Latham & Watkins and Ropes & Gray have fielded London teams to advise on a deal that sees a consortium led by Goldman Sachs invest $1.1bn (£680m) to restructure the debt of Israeli telecoms group HOT-Telecommunications Systems as the company’s owner takes the business private.

Mike Goetz
Mike Goetz

French-Israeli businessman Patrick Drahi, the controlling shareholder of HOT, is delisting the company after the cable operator moved into the Israeli mobile market earlier this year.

Once the business becomes private it is understood that Drahi’s private business Altice, a European cable and telecom investment company, will then provide financing to restructure the company’s debt.

HOT, a subsidiary of Altice, is one of Israel’s largest telecoms groups.

Altice turned to Ropes for legal advice, hiring a team led by London finance partners Michael Kazakevich and Mike Goetz. The group was also advised by Israeli firm Meitar Liquornik Geva & Leshem Brandwein, while German firm Luther provided legal advice from Luxembourg, where the bonds are understood to be listed.

Ropes advised Altice on the bridge facilities, the high-yield offering and the related super-senior revolving credit facility and security arrangements.

The debt was raised by international investors in London, with lead investor Goldman instructing Latham & Watkins London-based corporate partner Scott Colwell as lead adviser for the consortium of banks. Other investors were HSBC and Morgan Stanley.

Ropes said the transaction was the first-ever international high-yield financing for an Israeli company. The deal is due to close by the end of this month.

Background to this deal:

Altice is a new client for Ropes, which won the deal from a longstanding relationship with former Liberty Global treasurer Dennis Okhuijsen, who is understood to have left the cable company for Altice earlier this year.

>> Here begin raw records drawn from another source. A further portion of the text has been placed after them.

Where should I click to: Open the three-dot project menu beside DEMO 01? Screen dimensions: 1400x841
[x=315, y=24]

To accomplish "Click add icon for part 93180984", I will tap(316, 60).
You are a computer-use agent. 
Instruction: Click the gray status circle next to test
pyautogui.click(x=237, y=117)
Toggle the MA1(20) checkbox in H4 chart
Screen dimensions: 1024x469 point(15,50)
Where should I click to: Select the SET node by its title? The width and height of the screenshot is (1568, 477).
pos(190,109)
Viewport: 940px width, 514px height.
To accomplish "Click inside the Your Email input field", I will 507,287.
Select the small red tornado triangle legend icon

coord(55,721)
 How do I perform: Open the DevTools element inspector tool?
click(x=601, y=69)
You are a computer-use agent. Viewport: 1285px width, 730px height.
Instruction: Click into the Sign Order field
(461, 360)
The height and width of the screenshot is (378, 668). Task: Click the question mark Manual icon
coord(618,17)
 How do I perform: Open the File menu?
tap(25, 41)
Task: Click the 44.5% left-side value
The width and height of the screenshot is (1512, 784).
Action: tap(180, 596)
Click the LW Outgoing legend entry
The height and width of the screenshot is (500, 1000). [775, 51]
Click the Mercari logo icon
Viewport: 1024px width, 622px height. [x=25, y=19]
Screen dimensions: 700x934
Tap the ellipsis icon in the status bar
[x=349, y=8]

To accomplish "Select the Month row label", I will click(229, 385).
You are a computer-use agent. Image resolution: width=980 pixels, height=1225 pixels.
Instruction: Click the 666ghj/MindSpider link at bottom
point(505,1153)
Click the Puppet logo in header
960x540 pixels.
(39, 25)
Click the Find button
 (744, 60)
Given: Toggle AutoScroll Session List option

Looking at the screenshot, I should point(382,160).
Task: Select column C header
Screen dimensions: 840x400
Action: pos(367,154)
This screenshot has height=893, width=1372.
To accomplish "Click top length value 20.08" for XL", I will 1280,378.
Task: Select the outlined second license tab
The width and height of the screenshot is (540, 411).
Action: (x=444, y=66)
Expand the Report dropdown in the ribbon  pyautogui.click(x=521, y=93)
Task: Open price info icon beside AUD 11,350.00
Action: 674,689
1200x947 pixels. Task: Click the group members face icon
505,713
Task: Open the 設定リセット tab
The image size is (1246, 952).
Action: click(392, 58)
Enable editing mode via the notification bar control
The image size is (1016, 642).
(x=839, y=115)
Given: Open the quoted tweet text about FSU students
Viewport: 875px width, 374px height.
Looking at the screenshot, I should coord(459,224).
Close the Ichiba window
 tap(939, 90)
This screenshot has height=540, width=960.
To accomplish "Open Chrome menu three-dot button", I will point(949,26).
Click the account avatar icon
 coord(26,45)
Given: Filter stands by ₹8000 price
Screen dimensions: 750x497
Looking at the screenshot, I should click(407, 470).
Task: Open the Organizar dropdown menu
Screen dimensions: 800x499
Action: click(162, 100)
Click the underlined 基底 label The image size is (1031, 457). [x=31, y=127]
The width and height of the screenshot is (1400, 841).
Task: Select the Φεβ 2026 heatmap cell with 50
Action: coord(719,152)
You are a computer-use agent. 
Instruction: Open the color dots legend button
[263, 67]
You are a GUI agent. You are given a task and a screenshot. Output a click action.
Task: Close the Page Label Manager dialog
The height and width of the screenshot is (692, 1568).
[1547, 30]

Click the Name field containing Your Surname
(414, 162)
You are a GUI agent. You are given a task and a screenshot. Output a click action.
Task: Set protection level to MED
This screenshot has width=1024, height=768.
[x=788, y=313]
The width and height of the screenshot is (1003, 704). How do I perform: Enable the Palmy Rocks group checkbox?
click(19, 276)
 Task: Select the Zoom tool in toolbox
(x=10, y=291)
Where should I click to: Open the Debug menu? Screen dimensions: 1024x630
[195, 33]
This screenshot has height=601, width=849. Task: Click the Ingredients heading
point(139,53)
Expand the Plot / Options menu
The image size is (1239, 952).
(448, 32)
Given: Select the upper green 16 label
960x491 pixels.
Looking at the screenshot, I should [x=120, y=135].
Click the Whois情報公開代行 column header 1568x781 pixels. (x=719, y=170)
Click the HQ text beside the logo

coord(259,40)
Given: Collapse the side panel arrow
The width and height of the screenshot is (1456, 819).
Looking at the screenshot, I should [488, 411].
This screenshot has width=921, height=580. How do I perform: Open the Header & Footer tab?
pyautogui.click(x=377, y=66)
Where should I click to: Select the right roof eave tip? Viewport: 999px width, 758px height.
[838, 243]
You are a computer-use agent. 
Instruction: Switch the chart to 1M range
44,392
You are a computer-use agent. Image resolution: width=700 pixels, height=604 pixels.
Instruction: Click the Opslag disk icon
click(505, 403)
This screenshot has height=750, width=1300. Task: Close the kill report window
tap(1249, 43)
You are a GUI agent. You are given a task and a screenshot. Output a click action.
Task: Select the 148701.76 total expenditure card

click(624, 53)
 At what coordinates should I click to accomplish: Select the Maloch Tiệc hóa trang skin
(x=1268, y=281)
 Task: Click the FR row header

Israel’s status as a fast-growing power in the fields of IT, energy and finance and a hotbed for high-tech companies and start-ups has provided foreign law firms with a handful of mandate opportunities. The discovery of the Tamar and Leviathan gas fields off Israel’s coast have also brought fresh attention to the country, with Allen & Overy and Shearman & Sterling winning roles on the financing of the Tamar development (10 September 2012).